Von Berthold Seliger (nd). Was hören, zum 200. Geburtstag von Anton Bruckner? Eine kleine Sichtung der Sinfonien und Aufnahmen.

Welche Bruckner-Sinfonien sollte man zum 200. Geburtstag des Komponisten unbedingt hören oder gehört haben? „Alle Neune“, wie bei Beethoven oder Mahler? Nur, wenn man die eigene Zählung des Komponisten akzeptiert, der sowohl seinen ersten sinfonischen Versuch, die sogenannte Studiensinfonie, als auch die sogenannte „Nullte“ (die zwischen der Ersten und Zweiten entstanden ist) annulliert hat. Also gibt es doch eher elf Sinfonien. Und dann gibt es von einigen auch noch mehrere unterschiedliche Fassungen, womit Bruckner oft auf die Bewertung durch andere Musiker, Kritiker oder das Publikum reagierte. Denn er war ein ängstlicher und gehemmter Künstler und litt zeitlebens unter Minderwertigkeitsgefühlen.

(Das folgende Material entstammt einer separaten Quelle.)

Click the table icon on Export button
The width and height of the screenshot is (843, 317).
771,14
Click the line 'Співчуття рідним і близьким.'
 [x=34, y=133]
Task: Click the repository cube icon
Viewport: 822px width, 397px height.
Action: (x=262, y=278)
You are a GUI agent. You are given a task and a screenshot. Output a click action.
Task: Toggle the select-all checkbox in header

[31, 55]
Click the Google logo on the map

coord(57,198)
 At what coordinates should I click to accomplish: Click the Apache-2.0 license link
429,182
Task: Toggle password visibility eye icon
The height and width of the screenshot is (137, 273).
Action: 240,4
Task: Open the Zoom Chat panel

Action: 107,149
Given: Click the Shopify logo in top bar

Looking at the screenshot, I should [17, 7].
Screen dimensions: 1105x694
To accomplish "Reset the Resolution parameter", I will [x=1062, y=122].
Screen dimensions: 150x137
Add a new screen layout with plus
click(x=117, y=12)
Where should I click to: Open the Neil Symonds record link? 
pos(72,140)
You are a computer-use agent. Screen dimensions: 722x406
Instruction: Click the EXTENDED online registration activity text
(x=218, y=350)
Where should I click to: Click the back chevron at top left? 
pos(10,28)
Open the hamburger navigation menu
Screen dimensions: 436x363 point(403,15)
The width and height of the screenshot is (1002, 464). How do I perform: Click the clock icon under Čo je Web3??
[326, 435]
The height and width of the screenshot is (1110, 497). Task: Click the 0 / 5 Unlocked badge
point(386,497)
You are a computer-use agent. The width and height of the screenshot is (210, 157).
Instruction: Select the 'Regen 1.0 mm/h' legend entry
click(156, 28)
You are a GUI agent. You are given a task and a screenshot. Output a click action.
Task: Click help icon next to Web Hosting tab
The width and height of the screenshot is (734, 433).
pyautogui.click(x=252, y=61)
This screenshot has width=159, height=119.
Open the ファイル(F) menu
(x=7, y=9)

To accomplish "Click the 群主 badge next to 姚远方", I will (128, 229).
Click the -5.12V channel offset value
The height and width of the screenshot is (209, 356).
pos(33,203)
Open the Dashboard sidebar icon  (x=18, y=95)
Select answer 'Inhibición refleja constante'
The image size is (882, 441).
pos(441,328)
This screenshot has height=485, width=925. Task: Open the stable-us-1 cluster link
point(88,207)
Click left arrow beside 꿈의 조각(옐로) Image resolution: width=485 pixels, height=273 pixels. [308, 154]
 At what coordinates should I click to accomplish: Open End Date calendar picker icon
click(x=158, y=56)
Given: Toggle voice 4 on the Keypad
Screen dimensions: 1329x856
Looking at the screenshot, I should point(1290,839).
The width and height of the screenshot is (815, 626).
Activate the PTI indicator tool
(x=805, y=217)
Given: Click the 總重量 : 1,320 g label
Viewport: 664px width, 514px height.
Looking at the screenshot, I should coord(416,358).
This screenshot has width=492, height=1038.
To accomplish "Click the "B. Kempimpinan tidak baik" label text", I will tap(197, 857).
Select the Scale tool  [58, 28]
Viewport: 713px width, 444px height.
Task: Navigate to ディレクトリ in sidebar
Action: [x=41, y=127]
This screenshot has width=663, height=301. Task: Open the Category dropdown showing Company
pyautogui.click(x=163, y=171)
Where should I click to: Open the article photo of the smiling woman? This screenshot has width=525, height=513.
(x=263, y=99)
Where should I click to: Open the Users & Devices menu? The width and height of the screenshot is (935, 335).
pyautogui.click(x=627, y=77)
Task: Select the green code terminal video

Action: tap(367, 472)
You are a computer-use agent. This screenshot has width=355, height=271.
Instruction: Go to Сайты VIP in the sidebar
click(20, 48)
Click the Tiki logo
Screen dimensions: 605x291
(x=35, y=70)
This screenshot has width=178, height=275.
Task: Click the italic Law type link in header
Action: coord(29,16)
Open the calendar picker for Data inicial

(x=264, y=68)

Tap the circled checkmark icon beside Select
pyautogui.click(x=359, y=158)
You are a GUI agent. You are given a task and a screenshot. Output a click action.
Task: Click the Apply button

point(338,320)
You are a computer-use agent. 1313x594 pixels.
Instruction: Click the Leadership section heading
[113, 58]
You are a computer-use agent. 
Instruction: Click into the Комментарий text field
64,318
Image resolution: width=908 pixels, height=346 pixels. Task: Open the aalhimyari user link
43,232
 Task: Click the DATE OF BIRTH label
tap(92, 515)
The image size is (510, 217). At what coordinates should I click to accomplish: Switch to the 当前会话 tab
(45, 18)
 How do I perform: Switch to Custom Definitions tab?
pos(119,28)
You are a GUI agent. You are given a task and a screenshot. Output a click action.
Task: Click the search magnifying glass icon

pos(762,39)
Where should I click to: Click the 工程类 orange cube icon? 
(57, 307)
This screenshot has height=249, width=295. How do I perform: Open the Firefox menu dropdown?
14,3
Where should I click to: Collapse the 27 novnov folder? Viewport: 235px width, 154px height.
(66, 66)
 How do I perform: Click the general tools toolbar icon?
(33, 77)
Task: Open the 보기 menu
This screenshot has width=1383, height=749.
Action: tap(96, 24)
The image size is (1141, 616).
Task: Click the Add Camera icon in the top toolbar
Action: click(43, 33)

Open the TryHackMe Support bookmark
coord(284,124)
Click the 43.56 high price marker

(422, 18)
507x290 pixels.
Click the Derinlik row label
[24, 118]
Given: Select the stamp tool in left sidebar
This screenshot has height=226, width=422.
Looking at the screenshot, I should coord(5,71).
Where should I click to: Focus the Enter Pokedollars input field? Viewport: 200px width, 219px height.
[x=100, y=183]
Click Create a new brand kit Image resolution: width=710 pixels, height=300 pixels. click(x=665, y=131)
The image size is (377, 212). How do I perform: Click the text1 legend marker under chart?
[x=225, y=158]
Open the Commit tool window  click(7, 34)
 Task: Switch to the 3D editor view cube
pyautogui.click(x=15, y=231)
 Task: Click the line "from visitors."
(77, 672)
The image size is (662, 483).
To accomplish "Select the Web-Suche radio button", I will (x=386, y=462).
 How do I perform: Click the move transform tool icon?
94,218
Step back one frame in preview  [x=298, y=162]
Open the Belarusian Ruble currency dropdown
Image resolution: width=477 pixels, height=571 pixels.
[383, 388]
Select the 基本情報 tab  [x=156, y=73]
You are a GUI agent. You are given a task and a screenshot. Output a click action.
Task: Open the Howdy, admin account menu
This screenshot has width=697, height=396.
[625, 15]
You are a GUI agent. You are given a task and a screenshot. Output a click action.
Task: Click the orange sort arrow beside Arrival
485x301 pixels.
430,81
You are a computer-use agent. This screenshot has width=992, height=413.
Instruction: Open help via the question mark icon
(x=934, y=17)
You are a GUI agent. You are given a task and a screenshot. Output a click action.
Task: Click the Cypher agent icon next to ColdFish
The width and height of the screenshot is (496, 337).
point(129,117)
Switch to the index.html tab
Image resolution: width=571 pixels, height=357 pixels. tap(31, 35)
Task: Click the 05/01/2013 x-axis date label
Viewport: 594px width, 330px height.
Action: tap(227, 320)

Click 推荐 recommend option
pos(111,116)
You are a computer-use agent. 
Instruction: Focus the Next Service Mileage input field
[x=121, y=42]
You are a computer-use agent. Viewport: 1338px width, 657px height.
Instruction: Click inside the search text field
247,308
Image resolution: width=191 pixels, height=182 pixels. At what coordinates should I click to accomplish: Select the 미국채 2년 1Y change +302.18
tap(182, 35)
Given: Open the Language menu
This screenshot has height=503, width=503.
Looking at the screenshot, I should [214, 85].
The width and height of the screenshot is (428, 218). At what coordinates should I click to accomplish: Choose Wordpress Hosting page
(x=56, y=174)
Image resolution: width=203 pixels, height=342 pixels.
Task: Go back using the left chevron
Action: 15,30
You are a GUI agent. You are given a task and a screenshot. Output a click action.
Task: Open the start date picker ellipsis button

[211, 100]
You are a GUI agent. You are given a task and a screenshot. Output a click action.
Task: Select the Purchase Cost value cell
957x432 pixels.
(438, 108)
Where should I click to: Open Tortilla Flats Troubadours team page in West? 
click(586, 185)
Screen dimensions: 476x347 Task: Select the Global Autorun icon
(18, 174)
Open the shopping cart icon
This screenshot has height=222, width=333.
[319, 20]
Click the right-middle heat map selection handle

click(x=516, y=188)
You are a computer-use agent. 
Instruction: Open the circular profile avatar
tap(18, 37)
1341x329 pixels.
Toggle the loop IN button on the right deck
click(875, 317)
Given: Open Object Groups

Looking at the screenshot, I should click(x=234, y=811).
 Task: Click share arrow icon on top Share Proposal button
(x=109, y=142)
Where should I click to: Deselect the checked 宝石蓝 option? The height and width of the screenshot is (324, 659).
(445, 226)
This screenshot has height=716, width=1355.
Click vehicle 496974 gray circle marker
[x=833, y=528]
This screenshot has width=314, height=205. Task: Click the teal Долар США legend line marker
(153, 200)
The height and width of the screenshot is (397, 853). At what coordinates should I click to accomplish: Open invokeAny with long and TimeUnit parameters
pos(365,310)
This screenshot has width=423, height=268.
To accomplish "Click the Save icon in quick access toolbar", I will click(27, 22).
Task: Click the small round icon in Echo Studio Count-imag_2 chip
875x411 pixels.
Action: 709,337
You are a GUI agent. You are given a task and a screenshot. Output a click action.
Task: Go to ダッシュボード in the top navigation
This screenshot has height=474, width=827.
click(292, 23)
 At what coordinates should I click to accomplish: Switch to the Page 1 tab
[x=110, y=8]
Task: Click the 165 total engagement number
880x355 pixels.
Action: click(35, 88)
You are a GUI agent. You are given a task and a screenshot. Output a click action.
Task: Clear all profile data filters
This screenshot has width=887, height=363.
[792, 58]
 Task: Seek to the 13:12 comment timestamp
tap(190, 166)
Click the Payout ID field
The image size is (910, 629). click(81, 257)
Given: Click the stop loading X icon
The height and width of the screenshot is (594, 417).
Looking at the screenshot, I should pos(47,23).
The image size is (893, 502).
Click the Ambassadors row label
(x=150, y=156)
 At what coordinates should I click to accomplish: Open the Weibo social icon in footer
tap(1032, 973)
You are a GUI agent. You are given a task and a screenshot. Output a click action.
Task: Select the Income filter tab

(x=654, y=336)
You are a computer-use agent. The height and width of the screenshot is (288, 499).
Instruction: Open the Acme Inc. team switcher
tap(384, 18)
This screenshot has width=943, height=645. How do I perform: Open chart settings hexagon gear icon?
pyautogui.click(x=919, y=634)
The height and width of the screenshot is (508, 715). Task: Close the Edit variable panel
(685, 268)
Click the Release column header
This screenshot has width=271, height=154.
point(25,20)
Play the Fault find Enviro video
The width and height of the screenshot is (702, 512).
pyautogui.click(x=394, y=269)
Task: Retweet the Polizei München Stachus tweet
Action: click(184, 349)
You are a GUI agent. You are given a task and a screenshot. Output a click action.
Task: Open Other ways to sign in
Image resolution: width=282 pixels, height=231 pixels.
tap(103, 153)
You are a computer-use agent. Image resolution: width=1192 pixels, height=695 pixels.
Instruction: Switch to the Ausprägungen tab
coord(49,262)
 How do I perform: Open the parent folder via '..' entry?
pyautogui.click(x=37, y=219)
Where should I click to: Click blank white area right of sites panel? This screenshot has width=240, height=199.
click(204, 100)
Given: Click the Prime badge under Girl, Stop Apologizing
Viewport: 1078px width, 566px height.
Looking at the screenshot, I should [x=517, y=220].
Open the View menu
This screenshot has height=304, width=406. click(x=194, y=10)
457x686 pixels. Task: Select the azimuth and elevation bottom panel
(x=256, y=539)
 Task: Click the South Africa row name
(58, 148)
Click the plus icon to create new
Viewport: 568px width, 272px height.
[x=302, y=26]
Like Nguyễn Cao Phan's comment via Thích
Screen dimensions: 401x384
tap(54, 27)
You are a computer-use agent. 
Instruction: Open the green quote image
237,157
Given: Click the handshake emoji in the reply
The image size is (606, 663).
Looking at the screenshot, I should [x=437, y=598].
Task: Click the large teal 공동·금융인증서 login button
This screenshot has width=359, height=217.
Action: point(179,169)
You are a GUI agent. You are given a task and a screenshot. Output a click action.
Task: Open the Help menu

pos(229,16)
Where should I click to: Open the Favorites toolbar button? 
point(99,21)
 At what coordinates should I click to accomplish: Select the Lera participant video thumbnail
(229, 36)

Heute kommt man zunehmend zu dem Schluss, dass die Erstfassungen, also die ursprünglichen Kompositionen, gerade wegen ihrer größeren Radikalität, Wildheit oder stupenden Unmittelbarkeit zu bevorzugen sind, nicht zuletzt, weil Bruckner ursprünglich auch wenig Rücksicht auf die Aufführungsbedingungen seiner Zeit nahm. Gerade bei der Vierten ist die Urfassung des Werks essenziell, wenn man den Sinfoniker Bruckner und seine Modernität begreifen will.